Past research has suggested sugar-sweetened beverages contribute to weight gain because they suppress appetite and energy intake less compared to higher-viscosity semi-solid and solid foods.
This had led to a “polarised position” whereby solid foods are indiscriminately assumed to be more filling than drinks, and therefore pose less of a public health threat, say researchers from the University of Bristol, who called instead for drinks and solid foods to be looked at on one “satiety continuum”.
However their study, published in the journal Appetite, questions whether consumers expected satiety differs across the two product types - shedding new light on how the product combinations impact this expectation.
“Our results indicate that people alter their expectations of how satiating a meal will be depending on the type of beverage that accompanies it, and that solid foods are not always expected to deliver greater satiation than beverages," said the authors. "Indeed, on a calorie-for-calorie basis, we found that some high-energy snack foods were expected to deliver the same level of satiation as a sugar-containing beverage.”

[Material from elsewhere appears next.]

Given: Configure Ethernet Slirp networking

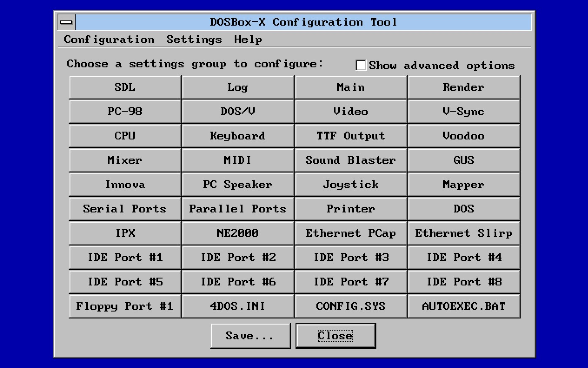Looking at the screenshot, I should coord(463,233).
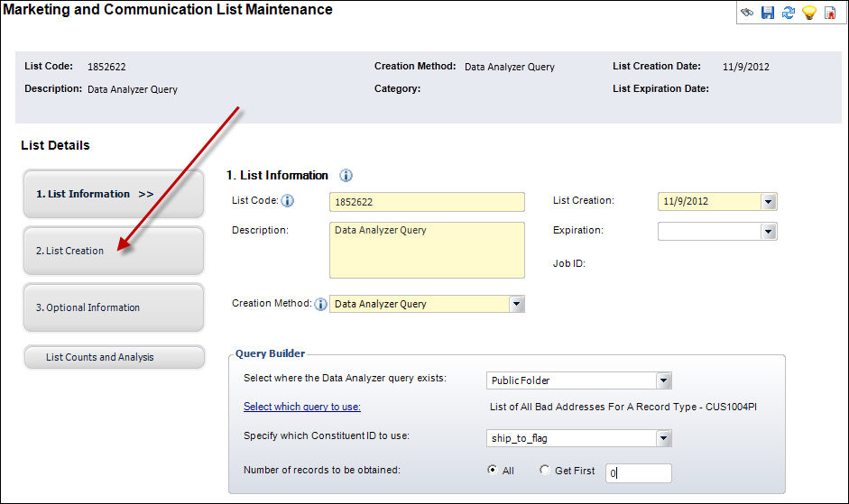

“This is relevant because expected satiation is an important determinant of portion selection and energy intake,” they wrote.
Stacking up the snacks
The EU-funded research used 68 undergraduates from the university to compare the participant’s expected satiation of various meal combinations across two separate experiments including salted Walkers crisps, Mars bars, Twix bars, salted peanuts, Hula Hoops and Haribo Starmix gummy sweets as well as the drinks Coca-Cola, Diet Coke and water.
After ‘imagining’ eating various meal combinations, they were asked which was likely to leave them feeling the most full immediately after eating.

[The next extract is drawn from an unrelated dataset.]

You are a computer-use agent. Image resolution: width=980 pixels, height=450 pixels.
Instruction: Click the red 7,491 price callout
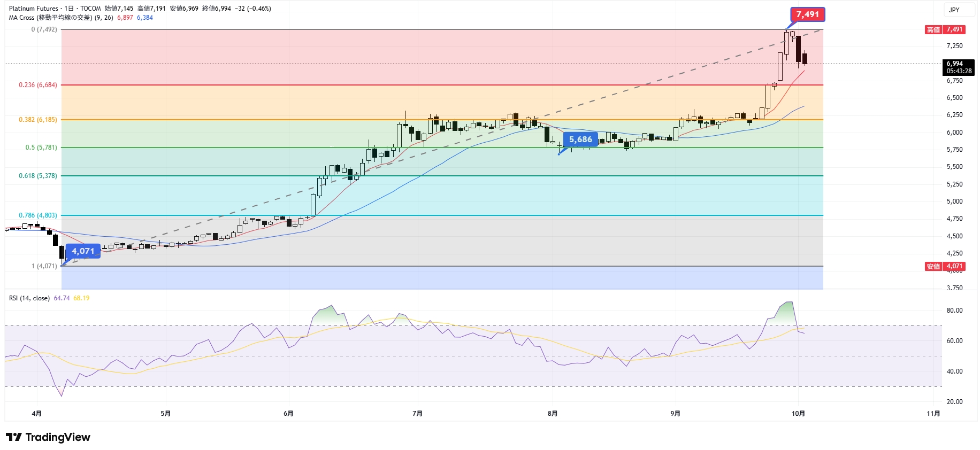pyautogui.click(x=807, y=14)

In the first experiment this was compared to portions of rice and vegetables ranging from 10 –1000 calories.
Habitual consumption rates of the different drinks was also recorded and the results showed that those familiar with sugary drinks would be able to estimate their satiety more accurately.
“It is well known that prior experience plays an important role in shaping an individual's beliefs about the nutritive and satiating effects of a food. In regards to expected satiation, increased familiarity with eating a food has been shown to positively predict the amount of satiation it is expected to confer; an effect known as ‘expected satiation drift’.”
The researchers said consumption of caloric beverages had increased over the last 20 years in tandem with the rate of obesity – with children and adults getting about 14–20% of their daily energy intake from drinks.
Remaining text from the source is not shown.